◆ Work instruction ◆
Go through the listing and write out all of it exactly.
[Start of section]
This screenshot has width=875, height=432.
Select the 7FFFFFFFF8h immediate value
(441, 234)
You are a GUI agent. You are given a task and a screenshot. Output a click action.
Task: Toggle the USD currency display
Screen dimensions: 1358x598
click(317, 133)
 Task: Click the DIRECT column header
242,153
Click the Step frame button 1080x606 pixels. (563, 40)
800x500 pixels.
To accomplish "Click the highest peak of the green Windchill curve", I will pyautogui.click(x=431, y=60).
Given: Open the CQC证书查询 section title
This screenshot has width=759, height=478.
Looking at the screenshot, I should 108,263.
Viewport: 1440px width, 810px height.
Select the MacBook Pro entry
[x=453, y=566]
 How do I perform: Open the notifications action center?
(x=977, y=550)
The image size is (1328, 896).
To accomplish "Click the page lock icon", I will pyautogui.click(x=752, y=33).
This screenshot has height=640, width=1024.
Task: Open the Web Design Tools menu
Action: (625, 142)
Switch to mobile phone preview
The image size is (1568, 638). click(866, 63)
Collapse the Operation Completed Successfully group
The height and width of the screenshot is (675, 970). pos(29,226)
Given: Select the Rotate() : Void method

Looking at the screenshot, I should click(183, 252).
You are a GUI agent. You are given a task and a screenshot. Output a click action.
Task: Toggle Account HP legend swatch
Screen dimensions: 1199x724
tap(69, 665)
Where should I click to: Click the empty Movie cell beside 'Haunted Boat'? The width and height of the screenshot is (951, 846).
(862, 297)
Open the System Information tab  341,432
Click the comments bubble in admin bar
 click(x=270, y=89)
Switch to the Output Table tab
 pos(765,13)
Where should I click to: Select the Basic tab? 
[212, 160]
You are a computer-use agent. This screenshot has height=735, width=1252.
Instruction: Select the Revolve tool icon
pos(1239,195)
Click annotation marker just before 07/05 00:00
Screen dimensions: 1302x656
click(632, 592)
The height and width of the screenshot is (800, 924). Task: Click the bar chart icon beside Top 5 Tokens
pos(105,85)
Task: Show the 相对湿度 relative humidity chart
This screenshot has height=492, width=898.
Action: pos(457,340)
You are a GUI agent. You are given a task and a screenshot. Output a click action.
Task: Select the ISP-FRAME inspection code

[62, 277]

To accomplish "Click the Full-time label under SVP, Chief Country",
[End of section]
◆ Result of the task ◆
This screenshot has width=875, height=432.
Select the 7FFFFFFFF8h immediate value
(441, 234)
You are a GUI agent. You are given a task and a screenshot. Output a click action.
Task: Toggle the USD currency display
Screen dimensions: 1358x598
click(317, 133)
 Task: Click the DIRECT column header
242,153
Click the Step frame button 1080x606 pixels. (563, 40)
800x500 pixels.
To accomplish "Click the highest peak of the green Windchill curve", I will pyautogui.click(x=431, y=60).
Given: Open the CQC证书查询 section title
This screenshot has width=759, height=478.
Looking at the screenshot, I should 108,263.
Viewport: 1440px width, 810px height.
Select the MacBook Pro entry
[x=453, y=566]
 How do I perform: Open the notifications action center?
(x=977, y=550)
The image size is (1328, 896).
To accomplish "Click the page lock icon", I will pyautogui.click(x=752, y=33).
This screenshot has height=640, width=1024.
Task: Open the Web Design Tools menu
Action: (625, 142)
Switch to mobile phone preview
The image size is (1568, 638). click(866, 63)
Collapse the Operation Completed Successfully group
The height and width of the screenshot is (675, 970). pos(29,226)
Given: Select the Rotate() : Void method

Looking at the screenshot, I should click(183, 252).
You are a GUI agent. You are given a task and a screenshot. Output a click action.
Task: Toggle Account HP legend swatch
Screen dimensions: 1199x724
tap(69, 665)
Where should I click to: Click the empty Movie cell beside 'Haunted Boat'? The width and height of the screenshot is (951, 846).
(862, 297)
Open the System Information tab  341,432
Click the comments bubble in admin bar
 click(x=270, y=89)
Switch to the Output Table tab
 pos(765,13)
Where should I click to: Select the Basic tab? 
[212, 160]
You are a computer-use agent. This screenshot has height=735, width=1252.
Instruction: Select the Revolve tool icon
pos(1239,195)
Click annotation marker just before 07/05 00:00
Screen dimensions: 1302x656
click(632, 592)
The height and width of the screenshot is (800, 924). Task: Click the bar chart icon beside Top 5 Tokens
pos(105,85)
Task: Show the 相对湿度 relative humidity chart
This screenshot has height=492, width=898.
Action: pos(457,340)
You are a GUI agent. You are given a task and a screenshot. Output a click action.
Task: Select the ISP-FRAME inspection code

[62, 277]

To accomplish "Click the Full-time label under SVP, Chief Country",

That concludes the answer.